**PROBLEMS TO SOLVE:**
- a) Using the health-care bill article, say whether each of these statements agrees with it: (i) the bill would let states develop their own health-care reform proposals; (ii) the federal legislation is set to take effect in 2012; (iii) Sen. Orrin Hatch sent his letter to the Republican Governors Association. Answer yes or no for each and quote the deciding words.
- b) Reproduce a passage of the health-care bill article word for word, beginning at the words that contain "Bipartisan Brilliance –" and stopping after "smack in Washington.".

**EXCERPTED TEXT:**
══════════════════════════════

Bipartisan Brilliance – Everybody’s a Winner!

Couple a young guys in congress, one a Democrat from Oregon, the other a Republican from Massachusetts (say, whaa??) have introduced a bill in the Senate that should help prove — once and for all — who walks the walk and who just talks the smack in Washington.

The “Empowering States to Innovate Act” would allow states to develop their own health-care reform proposals, preempting federal legislation set to take effect in 2014.

The federal plan, highlighted among a long list of the Obama administration’s accomplishments in its first two years, has been simultaneously derided as a socialist plot by those on the right and as a Big Insurance – Big Medicine giveaway by some on the left.

It’s also become the focus of a rallying cry among the newly-elected Republican majority in the House of Representatives, who have pledged to “repeal and replace” the Patient Protection and Affordable Care Act, though those in-the-know understand they have neither the intention nor the votes necessary to do much more than screw up even further a badly flawed piece of legislation.

The bill proposed by Sens. Ron Wyden (D-Ore.) and Scott Brown (R-Mass.) on the other hand, appears to be an ingenious vehicle that should please anyone truly interested in health care reform — and it’s the one thing everyone seems to be for, like Clean Air and Clean Water — because it allows the Marketplace of Ideas to operate freely in generating the ultimate solution to the problem.

As Ezra Klein wrote in a great piece describing the proposal,

In general, giving the states a freer hand is an approach associated with conservatives. On Wednesday, Sen. Orrin Hatch (R-Utah) sent a letter to the Republican Governors Association advocating exactly that. “The most effective path to sustainable health care reform runs through the states, not Washington,” he wrote. If it’s really the case that the states can do health reform better, Wyden and Brown are giving them a chance to prove it.

══════════════════════════════

**PROVIDED DATA:**

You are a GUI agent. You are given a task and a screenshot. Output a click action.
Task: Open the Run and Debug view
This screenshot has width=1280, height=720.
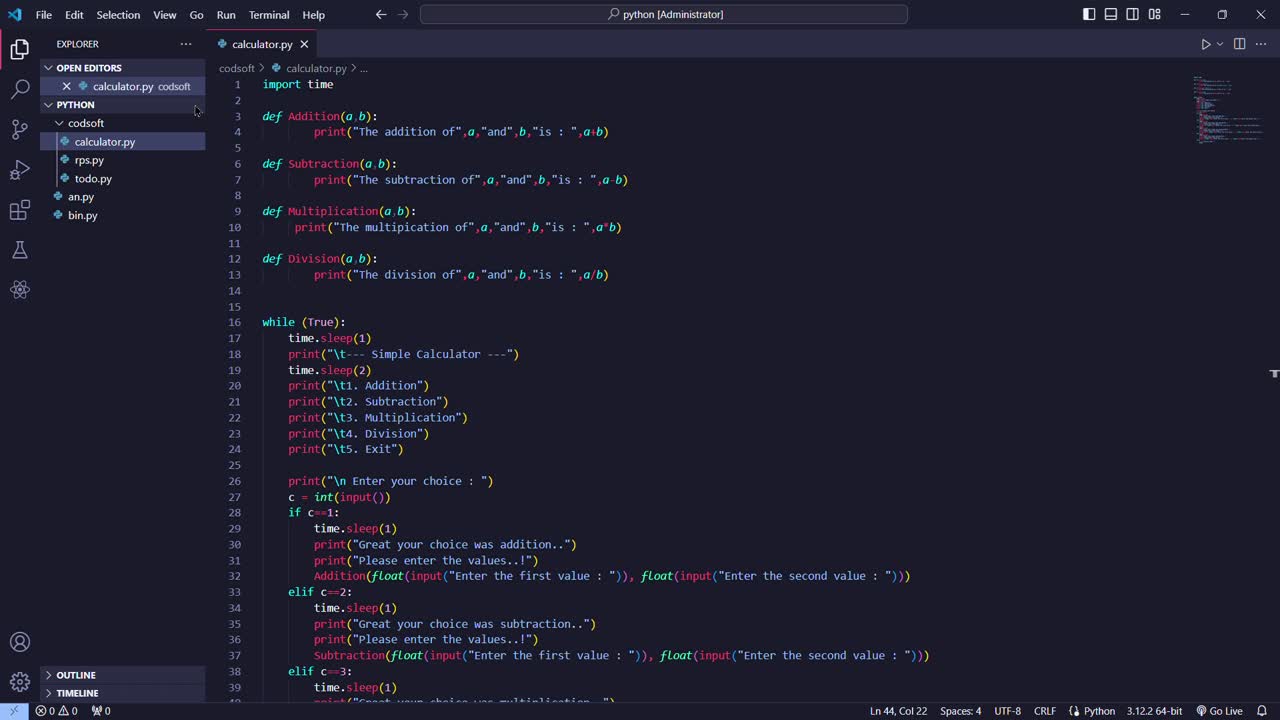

══════════════════════════════

**RESULTS:**
- a)
(i) Yes: "would allow states to develop their own health-care reform proposals"
(ii) No: "preempting federal legislation set to take effect in 2014"
(iii) Yes: "Sen. Orrin Hatch (R-Utah) sent a letter to the Republican Governors Association"

- b)
Bipartisan Brilliance – Everybody’s a Winner!

Couple a young guys in congress, one a Democrat from Oregon, the other a Republican from Massachusetts (say, whaa??) have introduced a bill in the Senate that should help prove — once and for all — who walks the walk and who just talks the smack in Washington.